ARTICLE ▸
Matthew Fortune Feb. 6, 2015, 5:41 p.m. UTC | #6
Mike Stump <mikestump@comcast.net> writes:
> On Feb 6, 2015, at 4:23 AM, Maciej W. Rozycki <macro@linux-mips.org>
> wrote:
> > This consideration made me realise I've had a patch outstanding for
> > some
> > 10 years to convert all the `BAL x' instructions there to `BLTZAL $0,
> x'.
> > This has always been a good idea in case implementations recognised
> > the special case and avoided involving branch prediction, and I
> > believe it has become even more apparent with r6 calling it NAL.
> 
> Ick, no.

What part of this are you referring to?

NAL (bizarre name or not) is the least intrusive way to obtain the PC on
MIPS <= R5. The use of BAL for this, albeit common, has a high risk of
affecting hardware optimisations like return predictors by introducing
a call that will never return.

This is a change that I am also planning to propagate to as many projects
as possible. If you can see a problem with using BLTZAL for this purpose
please could you explain as it may have been overlooked?

Thanks,
Matthew
Maciej W. Rozycki Feb. 6, 2015, 5:46 p.m. UTC | #7
On Fri, 6 Feb 2015, Mike Stump wrote:

> > This consideration made me realise I've had a patch outstanding for some 
> > 10 years to convert all the `BAL x' instructions there to `BLTZAL $0, x'.  
> > This has always been a good idea in case implementations recognised the 
> > special case and avoided involving branch prediction, and I believe it has 
> > become even more apparent with r6 calling it NAL.
> 
> Ick, no.

 Hmm, have you hit `send' too quickly by any chance?  There's surely a 
further part missing from your post where you'd explain what you mean.

PROBLEMS ▸
A - Name every MIPS instruction mnemonic that appears in the mailing-list thread about replacing BAL.
B - Continue the mailing-list thread about replacing BAL with BLTZAL from the point where it stops.

INFORMATION SHOWN ▸
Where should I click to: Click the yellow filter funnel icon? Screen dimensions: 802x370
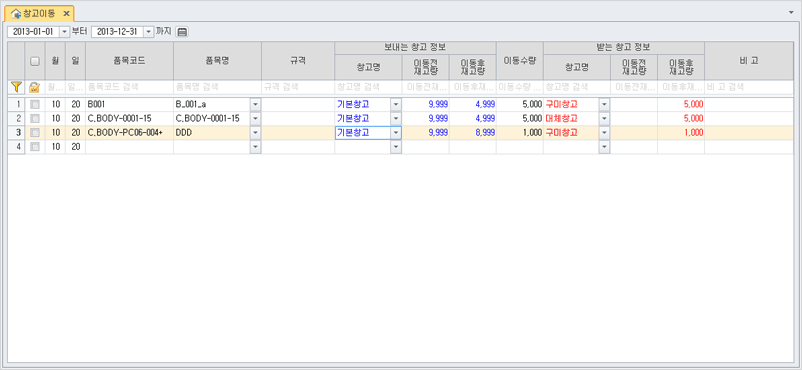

RESULTS BY TASK ▸
A - BAL, BLTZAL, NAL

B -
  Maciej
Mike Stump Feb. 6, 2015, 6:02 p.m. UTC | #8
On Feb 6, 2015, at 9:41 AM, Matthew Fortune <Matthew.Fortune@imgtec.com> wrote:
> Mike Stump <mikestump@comcast.net> writes:
>> On Feb 6, 2015, at 4:23 AM, Maciej W. Rozycki <macro@linux-mips.org>
>> wrote:
>>> This consideration made me realise I've had a patch outstanding for
>>> some
>>> 10 years to convert all the `BAL x' instructions there to `BLTZAL $0,
>> x'.
>>> This has always been a good idea in case implementations recognised
>>> the special case and avoided involving branch prediction, and I
>>> believe it has become even more apparent with r6 calling it NAL.
>> 
>> Ick, no.
> 
> What part of this are you referring to?

The first part.  Ah, yes, I had mentally flipped the two cases.  I mistakingly thought you wanted to change all the BALs to BLTZAL, which you don’t want to do.  You only want to flip the non-calls to that form, which is perfectly reasonable.

Personally, the call form of bal in my book should be called call, and the non-call form of it should be called bal, but, I realize it is likely to late to do much about now.  If one went down this path, then even changing it away from bal is wrong.  That’s the basis of why I fired up the first email.  Maybe more a lament at this point.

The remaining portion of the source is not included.